Sarah: Do you think we overestimate how difficult it is to murder people? Do you think we want to believe that serial killer is like a really skilled trade?
Mike: Well, I think this is why it's important to have sort of both of our little twists in our last two episodes leading into next episode where we're going to talk about the actual sniper shootings. And the actual events do not look like John's plans for the events. So I don't want to get into this overdetermined, it was a chess game the whole time, kind of thing. Because a lot of the stuff they end up doing is pretty dumb and not well thought through at all.

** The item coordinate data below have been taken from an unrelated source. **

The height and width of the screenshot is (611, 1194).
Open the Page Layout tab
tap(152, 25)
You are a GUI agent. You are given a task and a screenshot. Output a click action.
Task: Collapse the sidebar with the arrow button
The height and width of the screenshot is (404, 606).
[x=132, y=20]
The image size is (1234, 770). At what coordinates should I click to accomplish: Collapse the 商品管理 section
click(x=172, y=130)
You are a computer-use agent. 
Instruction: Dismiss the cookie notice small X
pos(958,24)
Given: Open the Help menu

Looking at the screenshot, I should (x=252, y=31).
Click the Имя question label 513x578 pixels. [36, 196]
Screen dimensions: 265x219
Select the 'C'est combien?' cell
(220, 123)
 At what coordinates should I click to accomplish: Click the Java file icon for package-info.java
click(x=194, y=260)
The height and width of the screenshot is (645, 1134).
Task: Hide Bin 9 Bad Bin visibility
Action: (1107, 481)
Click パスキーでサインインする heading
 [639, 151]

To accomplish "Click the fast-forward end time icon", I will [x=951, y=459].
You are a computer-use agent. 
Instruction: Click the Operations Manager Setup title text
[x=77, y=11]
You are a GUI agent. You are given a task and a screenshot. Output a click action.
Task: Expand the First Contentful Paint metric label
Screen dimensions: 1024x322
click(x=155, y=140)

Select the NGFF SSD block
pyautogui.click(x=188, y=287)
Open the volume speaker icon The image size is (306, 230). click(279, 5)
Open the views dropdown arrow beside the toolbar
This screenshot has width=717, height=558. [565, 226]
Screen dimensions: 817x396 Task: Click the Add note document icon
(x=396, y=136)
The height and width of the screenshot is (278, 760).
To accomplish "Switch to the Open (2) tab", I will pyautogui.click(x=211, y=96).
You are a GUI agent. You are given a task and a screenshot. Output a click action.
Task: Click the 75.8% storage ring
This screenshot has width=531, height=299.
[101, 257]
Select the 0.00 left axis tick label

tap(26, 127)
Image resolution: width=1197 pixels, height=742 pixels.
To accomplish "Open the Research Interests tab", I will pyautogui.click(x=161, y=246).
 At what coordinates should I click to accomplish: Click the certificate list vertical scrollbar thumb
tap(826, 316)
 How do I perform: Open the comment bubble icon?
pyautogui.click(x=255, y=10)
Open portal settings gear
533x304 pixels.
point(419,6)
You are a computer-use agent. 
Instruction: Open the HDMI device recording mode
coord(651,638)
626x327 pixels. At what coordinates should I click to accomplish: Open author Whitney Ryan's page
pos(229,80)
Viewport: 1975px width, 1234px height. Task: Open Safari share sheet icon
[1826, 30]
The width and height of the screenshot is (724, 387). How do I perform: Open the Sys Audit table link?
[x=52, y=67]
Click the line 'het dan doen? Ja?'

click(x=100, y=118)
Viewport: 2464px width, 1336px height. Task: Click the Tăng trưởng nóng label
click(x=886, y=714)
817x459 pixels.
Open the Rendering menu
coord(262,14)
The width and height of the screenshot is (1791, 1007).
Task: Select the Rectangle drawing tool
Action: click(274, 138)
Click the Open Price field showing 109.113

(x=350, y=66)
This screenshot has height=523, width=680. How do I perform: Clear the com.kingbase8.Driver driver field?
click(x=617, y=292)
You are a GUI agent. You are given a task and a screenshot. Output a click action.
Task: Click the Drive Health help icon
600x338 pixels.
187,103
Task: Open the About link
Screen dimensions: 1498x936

Sarah: I always return to the Elle Woods argument, my version of it, which is, healthy people don't kill a bunch of people. They just don't. To be someone who's has a plan and they're firing on all cylinders, and they know what's going to happen in advance or they at least have everything kind of squared away, that suggests sanity to me. And I don't equate sanity with being a serial killer.
Mike: There’s this really interesting scene where Carmita, the woman who's writing this biography about Lee, she's interviewing him in prison, and she tries to confront him with the facts that this is all clearly full of shit. So she says “on my next visit to Malvo, I decided to engage him further about the motives for the killings. He had allowed himself to be convinced that the killings were to obtain money to build a utopian society with 70 boys and 70 girls. However, I and other members of the defense team felt that it was all a ruse for Muhammad to get his children. It seemed likely that Mohammed's wife would have become another victim of the shooting and Mohammed would have emerged as a grieving spouse who then regained custody of the children. Malvo would have become the fall guy and been directed to take his own. Malvo had already acknowledged that the only reason he had not done so was that Mohammad had not given him the order. However, when I presented that theory to Malvo, he scoffed at it. That's impossible. He loves Mildred. He would never kill her and furthermore, we knew where she lived. We watched her come and go. If he wanted to kill her, he could have done so many times. My dad respects women, he intoned. I reminded him that he was awaiting trial for the murder of Linda Franklin. He respects them, but then he kills them. I asked. Malvo was silent.” Aside from all the trauma, aside from everything else, he really doesn't have the intellectual maturity to see like this guy's full of shit. Everything he's saying, none of it's true.
Sarah: Look at the things 16 year old’s believe. As we've been saying, a teenage boy being asked by someone who is an authority figure, who he calls his father, to take part in something bigger than himself and being sold this bill of goods and he's like, yeah. That's what people do with that age. That's literally what's happening. And so much of it comes down to what is offered to you, especially if nothing else is.
Mike: All I know is that it always starts with pushups.
Sarah: I feel like this has become a very anti exercise program, which is largely my fault, but...
Mike: Sit. It's all about sitting. Nothing ever happened to somebody who just stayed seated.
Sarah: I mean, I'm fully reclining right now, and I feel pretty secure.